L’ADN n’a pas fini de nous surprendre. Découvert pour la première en 1869 par le biologiste suisse Friedrich Miescher, puis expliqué en 1953 par les biochimistes américain James Watson et britannique Francis Crick avec la double hélice, l’acide désoxyribonucléique, qui contient le génome de tout être vivant, a permis des avancées majeures dans le génie génétique, la police scientifique, la médecine légale, l’histoire, l’anthropologie ou les biotechnologies.
Aujourd’hui, l’ADN révolutionne un nouveau domaine : celui du stockage de nos données. Et c’est aux Archives nationales que cette révolution s’est concrétisée cette semaine avec l’expérimentation de DNA Drive, une technologie de stockage d’information numérique sur ADN développée et brevetée par Stéphane Lemaire et Pierre Crozet, respectivement directeur de recherche CNRS et maître de conférences à Sorbonne Université. Et pour cette première mondiale, deux textes très symboliques ont été choisis : la Déclaration des droits de l’homme et du citoyen de 1789 et la Déclaration des droits de la femme et de la citoyenne, rédigée par Olympe de Gouges en 1791.
Répondre à l’explosion des données dans le monde
Mais revenons à la genèse de cette technologie de stockage dans l’ADN qui mobilise des chercheurs du monde entier depuis une dizaine d’années. Le stockage, la conservation et donc la transmission de nos données aux générations futures constituent des enjeux capitaux pour l’humanité. Mais ils se heurtent aujourd’hui à facteurs de limitation majeurs. D’abord, la faible durée de vie des supports de stockage : un CDROM, une clé USB ne sont physiquement pas éternels. Ensuite, l’expansion vertigineuse des données induit une demande de stockage largement supérieure à nos capacités. Selon les dernières estimations, le volume de données numériques créées ou répliquées à l’échelle mondiale a été multiplié par plus de trente au cours de la dernière décennie et les experts tablent sur une croissance de 40 % dans les 5 prochaines années. Enfin, troisième limitation : la quantité d’énergie gigantesque requise pour ce stockage dans des fermes de serveurs gigantesques, ce qui représente un coût économique et un impact environnemental considérables.
Le stockage sur l’ADN présente au contraire de formidables qualités.
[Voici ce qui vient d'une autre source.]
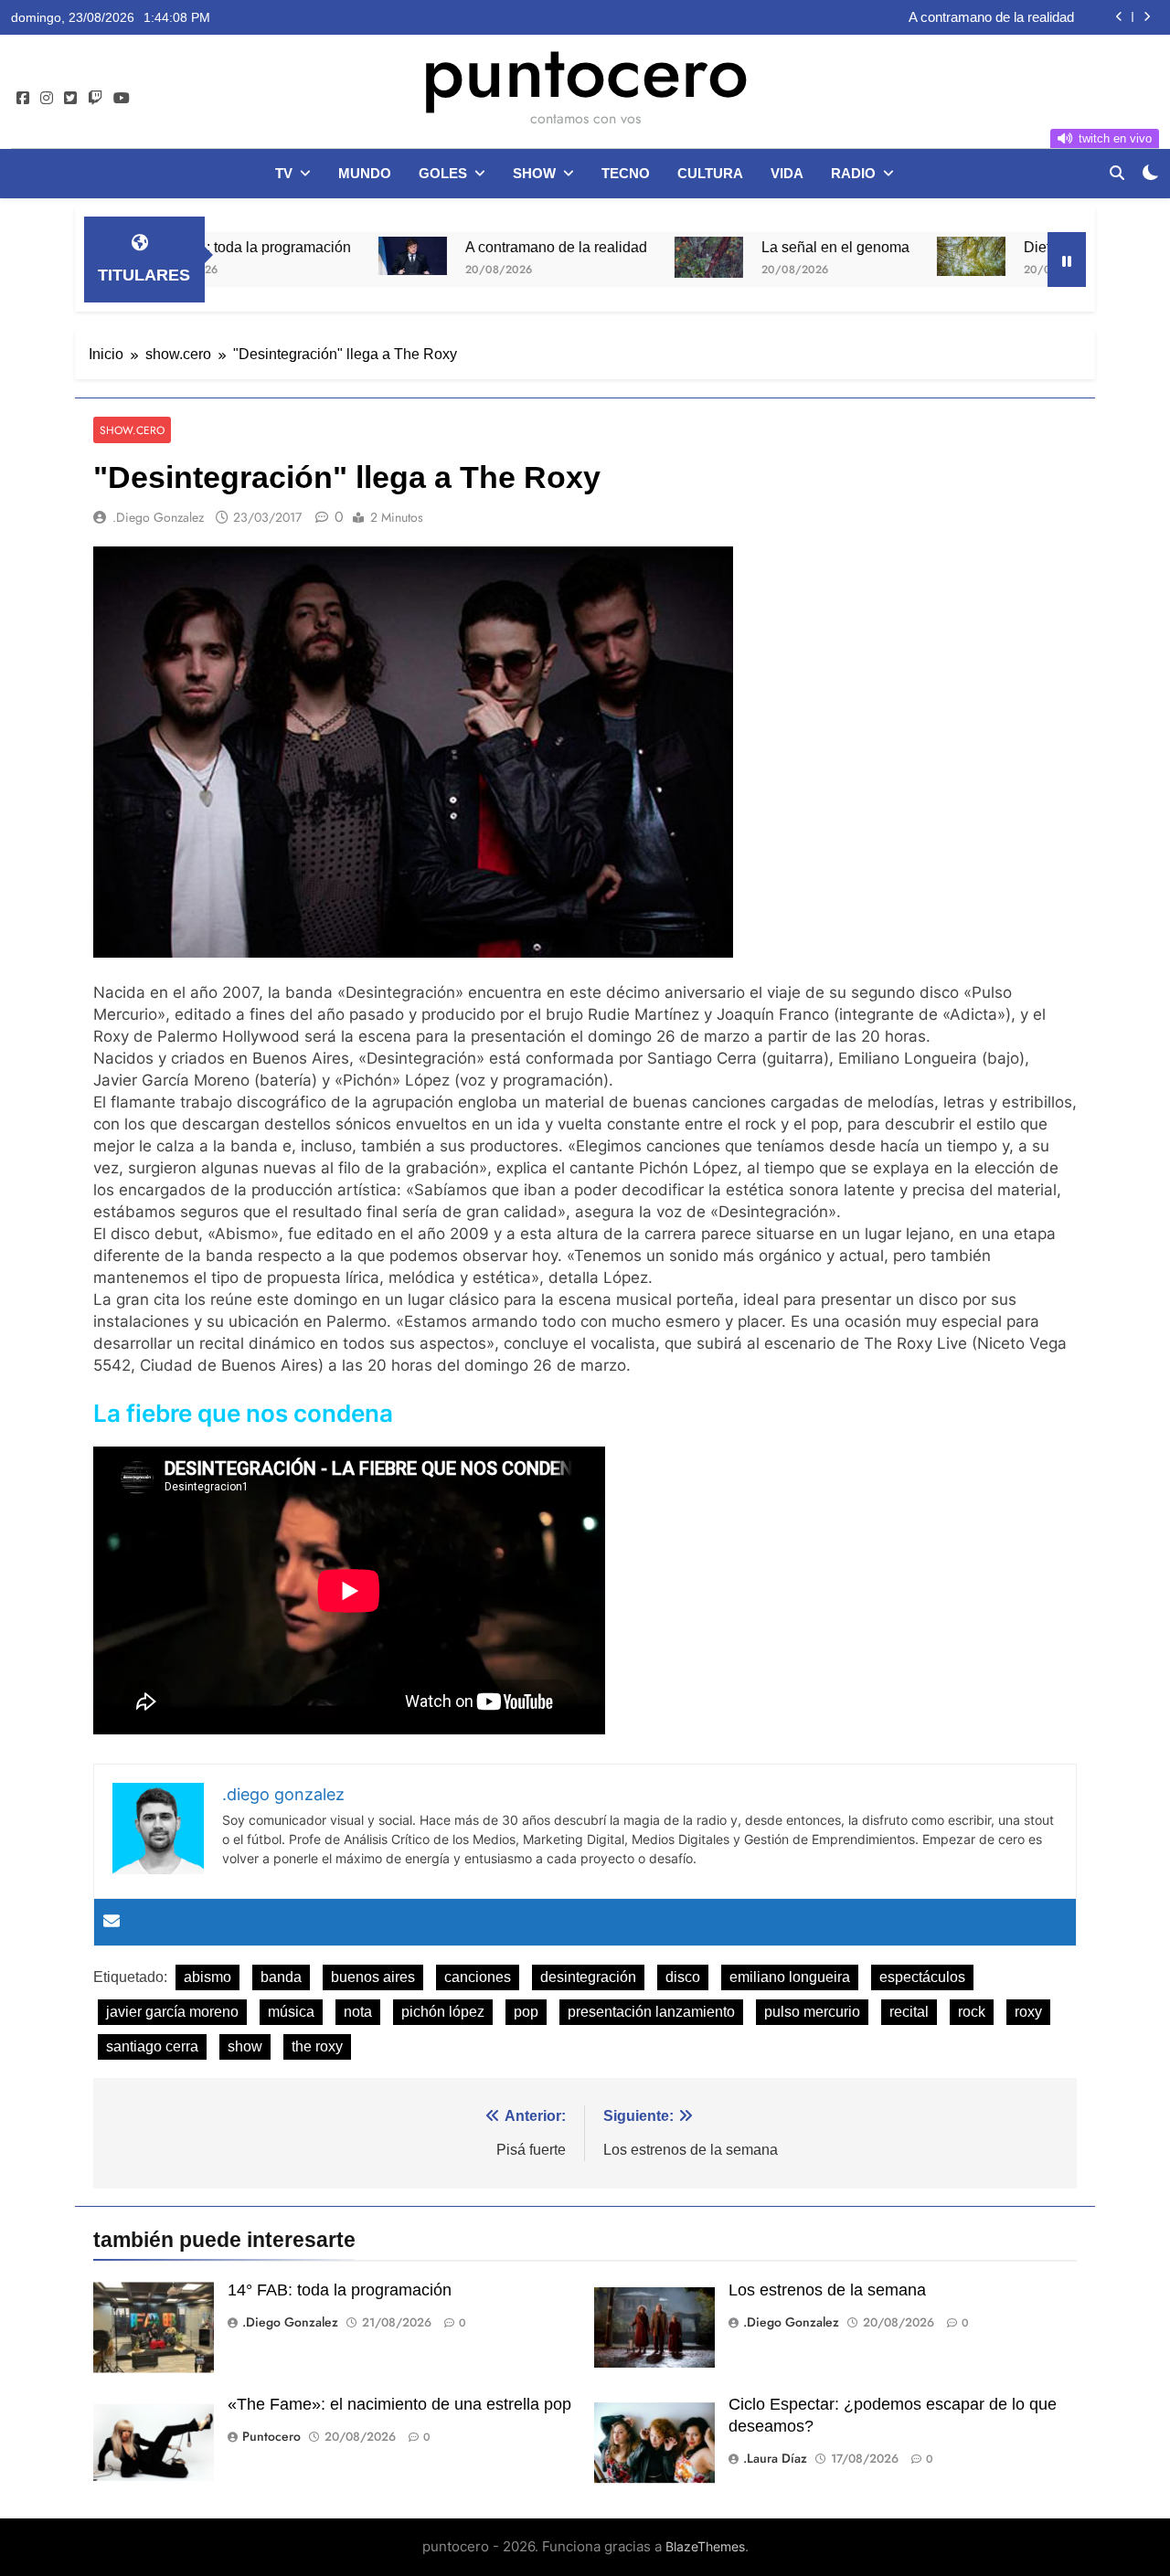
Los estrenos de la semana (827, 2290)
Il est durable (la stabilité de l’ADN se compte en dizaines, voire en centaines de milliers d’années), n’est pas énergivore (l’ADN est stable à température ambiante sans aucun apport d’énergie s’il est conservé dans des conditions adéquates) et il est compact. Un gramme d’ADN peut contenir 450 To ; l’intégralité des données mondiales pourrait tenir dans 100 g d’ADN !
Dans l'Armoire de fer des Archives nationales
Pour stocker sur ADN, il faut transformer les données binaires 0 et 1 numériques en données quaternaire (les fameux A, T, C, G) pour obtenir une séquence sur des petits fragments d’ADN appelés oligonucléotides. Mais cette « écriture » était jusqu’à présent coûteuse. DNA Drive met en œuvre au contraire une piste biologique jusqu’ici jamais exploitée. L’information est stockée, comme dans le vivant, sur de longs fragments d’ADN en double hélice. Ces fragments sont ensuite stockés dans des capsules métalliques DNAshell conçues par Imagene. La lecture des données qui sont agencées comme dans un de nos disques durs actuels, se fait par un séquenceur ADN, un lecteur qui sera de plus en plus compact l’avenir.
Chaque capsule peut contenir une quantité d'ADN correspondant à 5000 To de données numériques © Philippe Tran |
Pour établir la faisabilité du projet « La Révolution de l’ADN » avec la technologie DNA Drive, une équipe pluridisciplinaire a été montée avec des biologistes, informaticiens, historiens, philosophes et archivistes. Les deux capsules contenant les deux textes symboliques sont désormais conservées dans l’Armoire de Fer qui contient les plus précieux documents des Archives nationales.